Well, ImageJ 1.x does not look at the contents of the .class file -- ever!
-- to determine whether it is a plugin or not. All it does is to look at
the underscore. If it is present, it must be a plugin, right?

And since ImageJ2 aims to be as backwards-compatible as possible, it
inherits that plugin via the legacy layer.

Now, there is some very, very obscure feature in ImageJ 1.x: if you have a
class whose name contains an underscore but which does not implement the
PlugInFilter nor the PlugIn interface, it is *still* constructed. In fact,
quite a few "plugins" use that feature to perform all their computation in
the constructor!

So ImageJ2 handed off to ImageJ 1.x in your case, which faithfully applied
that obscure feature and constructed the plugin. And that was that. It
just constructed it and then did nothing with it.
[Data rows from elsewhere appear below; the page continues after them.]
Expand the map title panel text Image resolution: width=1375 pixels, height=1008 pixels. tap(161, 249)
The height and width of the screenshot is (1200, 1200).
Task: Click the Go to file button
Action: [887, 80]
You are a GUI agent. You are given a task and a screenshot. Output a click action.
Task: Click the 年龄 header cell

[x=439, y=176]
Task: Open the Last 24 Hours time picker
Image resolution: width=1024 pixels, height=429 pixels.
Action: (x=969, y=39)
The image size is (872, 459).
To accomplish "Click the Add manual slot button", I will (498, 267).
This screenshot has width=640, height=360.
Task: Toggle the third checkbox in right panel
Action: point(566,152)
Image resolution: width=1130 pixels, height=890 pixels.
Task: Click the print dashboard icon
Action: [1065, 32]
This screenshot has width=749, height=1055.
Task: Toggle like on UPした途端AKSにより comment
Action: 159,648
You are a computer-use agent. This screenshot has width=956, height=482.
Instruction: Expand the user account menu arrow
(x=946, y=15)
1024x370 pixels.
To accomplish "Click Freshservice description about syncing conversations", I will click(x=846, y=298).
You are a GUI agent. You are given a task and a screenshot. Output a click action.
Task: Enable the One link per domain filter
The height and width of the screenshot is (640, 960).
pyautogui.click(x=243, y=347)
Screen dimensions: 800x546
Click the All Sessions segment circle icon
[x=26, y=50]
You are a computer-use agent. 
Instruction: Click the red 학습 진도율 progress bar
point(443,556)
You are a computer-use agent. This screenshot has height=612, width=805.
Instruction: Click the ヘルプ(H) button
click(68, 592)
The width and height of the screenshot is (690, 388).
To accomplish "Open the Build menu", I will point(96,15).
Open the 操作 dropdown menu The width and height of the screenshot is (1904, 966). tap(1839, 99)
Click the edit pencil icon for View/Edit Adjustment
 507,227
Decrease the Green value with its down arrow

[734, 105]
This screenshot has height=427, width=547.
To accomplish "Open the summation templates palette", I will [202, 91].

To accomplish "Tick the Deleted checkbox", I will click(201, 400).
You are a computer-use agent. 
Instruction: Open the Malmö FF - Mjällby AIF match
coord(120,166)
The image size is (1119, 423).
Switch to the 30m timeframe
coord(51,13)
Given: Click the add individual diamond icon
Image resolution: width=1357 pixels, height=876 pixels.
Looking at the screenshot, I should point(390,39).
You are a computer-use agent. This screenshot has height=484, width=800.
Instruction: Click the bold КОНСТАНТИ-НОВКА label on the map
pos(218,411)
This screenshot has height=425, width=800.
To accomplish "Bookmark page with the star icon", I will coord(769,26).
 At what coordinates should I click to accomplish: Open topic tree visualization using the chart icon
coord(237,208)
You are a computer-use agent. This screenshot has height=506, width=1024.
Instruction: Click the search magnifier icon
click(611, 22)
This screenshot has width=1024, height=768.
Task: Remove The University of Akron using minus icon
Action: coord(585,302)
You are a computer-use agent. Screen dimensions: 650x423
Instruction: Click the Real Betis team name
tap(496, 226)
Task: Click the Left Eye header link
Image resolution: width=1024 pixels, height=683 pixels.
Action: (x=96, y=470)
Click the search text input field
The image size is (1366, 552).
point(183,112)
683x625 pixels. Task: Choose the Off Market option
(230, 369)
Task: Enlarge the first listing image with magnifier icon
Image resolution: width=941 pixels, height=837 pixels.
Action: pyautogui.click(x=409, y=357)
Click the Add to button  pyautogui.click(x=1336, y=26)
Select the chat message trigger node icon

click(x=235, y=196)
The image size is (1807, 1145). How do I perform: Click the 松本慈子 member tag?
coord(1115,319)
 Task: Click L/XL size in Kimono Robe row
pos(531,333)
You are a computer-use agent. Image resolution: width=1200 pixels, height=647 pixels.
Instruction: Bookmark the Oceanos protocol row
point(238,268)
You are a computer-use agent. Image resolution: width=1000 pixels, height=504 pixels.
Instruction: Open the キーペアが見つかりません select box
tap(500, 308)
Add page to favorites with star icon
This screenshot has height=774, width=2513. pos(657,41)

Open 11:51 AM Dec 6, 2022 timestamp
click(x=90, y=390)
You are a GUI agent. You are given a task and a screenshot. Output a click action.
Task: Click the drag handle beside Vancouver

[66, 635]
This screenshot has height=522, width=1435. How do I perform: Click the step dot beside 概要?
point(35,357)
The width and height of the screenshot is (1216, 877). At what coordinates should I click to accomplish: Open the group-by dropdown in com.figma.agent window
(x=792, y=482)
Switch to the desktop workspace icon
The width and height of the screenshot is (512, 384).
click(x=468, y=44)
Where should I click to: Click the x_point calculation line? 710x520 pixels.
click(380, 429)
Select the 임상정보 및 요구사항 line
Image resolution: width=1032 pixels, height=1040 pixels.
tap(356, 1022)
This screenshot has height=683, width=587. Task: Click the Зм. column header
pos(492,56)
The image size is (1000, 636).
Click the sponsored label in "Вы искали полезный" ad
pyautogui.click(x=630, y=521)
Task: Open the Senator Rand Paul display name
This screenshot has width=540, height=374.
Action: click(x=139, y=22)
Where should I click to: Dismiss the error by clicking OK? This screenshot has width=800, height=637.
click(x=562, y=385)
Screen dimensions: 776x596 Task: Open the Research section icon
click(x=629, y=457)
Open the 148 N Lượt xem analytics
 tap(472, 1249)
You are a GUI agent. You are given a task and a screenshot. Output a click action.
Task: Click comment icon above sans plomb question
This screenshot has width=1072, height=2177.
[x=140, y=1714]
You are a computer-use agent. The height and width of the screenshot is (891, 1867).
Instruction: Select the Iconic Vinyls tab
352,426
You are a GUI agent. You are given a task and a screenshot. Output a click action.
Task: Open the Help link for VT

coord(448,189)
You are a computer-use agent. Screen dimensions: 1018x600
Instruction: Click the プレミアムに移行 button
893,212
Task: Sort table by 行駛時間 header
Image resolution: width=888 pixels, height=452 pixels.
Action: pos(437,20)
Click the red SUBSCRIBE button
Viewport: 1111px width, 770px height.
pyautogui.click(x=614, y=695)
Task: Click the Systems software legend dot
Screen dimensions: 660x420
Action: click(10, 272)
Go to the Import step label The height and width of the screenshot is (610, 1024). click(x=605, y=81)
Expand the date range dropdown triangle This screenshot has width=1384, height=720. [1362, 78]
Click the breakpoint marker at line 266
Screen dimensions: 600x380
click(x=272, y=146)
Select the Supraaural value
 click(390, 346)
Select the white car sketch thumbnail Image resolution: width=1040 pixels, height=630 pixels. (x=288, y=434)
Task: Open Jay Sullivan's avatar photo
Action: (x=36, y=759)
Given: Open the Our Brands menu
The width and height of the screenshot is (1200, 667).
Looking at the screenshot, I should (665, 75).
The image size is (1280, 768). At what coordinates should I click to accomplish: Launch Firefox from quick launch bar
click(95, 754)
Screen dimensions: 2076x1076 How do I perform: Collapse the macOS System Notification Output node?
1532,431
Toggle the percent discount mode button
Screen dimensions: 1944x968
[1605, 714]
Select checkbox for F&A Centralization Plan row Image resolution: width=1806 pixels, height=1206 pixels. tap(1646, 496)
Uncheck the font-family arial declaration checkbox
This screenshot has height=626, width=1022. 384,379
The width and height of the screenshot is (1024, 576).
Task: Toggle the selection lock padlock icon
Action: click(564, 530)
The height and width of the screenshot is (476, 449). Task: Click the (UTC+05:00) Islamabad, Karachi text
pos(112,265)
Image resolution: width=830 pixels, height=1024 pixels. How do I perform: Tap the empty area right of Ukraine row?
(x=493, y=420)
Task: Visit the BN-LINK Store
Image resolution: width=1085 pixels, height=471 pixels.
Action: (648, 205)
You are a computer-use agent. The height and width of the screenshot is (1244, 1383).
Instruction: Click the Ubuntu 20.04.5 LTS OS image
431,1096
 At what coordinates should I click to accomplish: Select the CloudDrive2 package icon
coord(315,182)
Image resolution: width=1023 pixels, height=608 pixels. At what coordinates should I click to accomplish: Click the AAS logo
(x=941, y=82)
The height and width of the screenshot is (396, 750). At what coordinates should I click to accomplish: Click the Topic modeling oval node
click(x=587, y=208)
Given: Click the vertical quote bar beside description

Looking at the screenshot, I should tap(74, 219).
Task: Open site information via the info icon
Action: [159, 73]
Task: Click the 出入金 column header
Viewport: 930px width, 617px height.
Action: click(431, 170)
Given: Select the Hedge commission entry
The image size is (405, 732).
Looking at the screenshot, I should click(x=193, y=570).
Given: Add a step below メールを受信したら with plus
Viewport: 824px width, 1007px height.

It is safe to say that this feature -- encouraging all the computation of
the plugin to happen in the constructor (which is intended to *initialize*
the plugin in preparation for the computation) -- contradicts pretty much
everything you will learn about object-oriented programming and best
practices, and for a very good reason: it opens a can of problems such as
the absence of proper error handling (there is only one way the plugin can
fail: it throws an exception, but of course from then on every internal
state of the plugin is lost!), the plugin's complete inability to
interact with the ImageJ core (once the constructor is done, it cannot
tell ImageJ what it did, and the plugin cannot do anything else from now
on), ImageJ's complete absence of knowledge what the plugin is expected to
do (Does it work on images? Does it create new windows? Is it supposed to
perform a computation?), basically every technique developed in the
object-oriented paradigm to help establishing a structure that helps
develop robust software, fast, cannot be applied.

Another problem it causes is that you cannot tell whether the plugin
did something or not because the constructor's purpose is to *prepare* the
plugin for execution, not to execute it.

Needless to say, it is not our intention to encourage such bad practices
(because after all, we will be stuck with helping scientists debug their
code which gets really boring really fast when the code makes exactly that
debugging hard).

Another rather big down-side of bare class files in plugins/ is that you
could not easily put it into a different location (for example, to
unclutter the already overloaded Plugins menu). Sure, you could put it
into a submenu of Plugins, but not, say, into Help. This is different with
ImageJ2 plugins where the @Plugin annotation determines the menuPath, but
it is easy to see how confused people would be if the menu location did
not change when they moved a .class into a subdirectory of plugins/, no?

Your case is probably the best demonstration for yet another reason why it
would be a bad idea to support ImageJ2 plugins as bare .class files in the
plugins/ directory: Due to above-mentioned obscure ImageJ 1.x' feature,
ImageJ2 would have to spend an substantial amount of time at startup to
determine whether it is an ImageJ2 or ImageJ1 plugin.

Let's keep things simple and easy instead: all ImageJ2 plugins require are
@Plugin annotations, and that they are bundled in .jar files. That's it.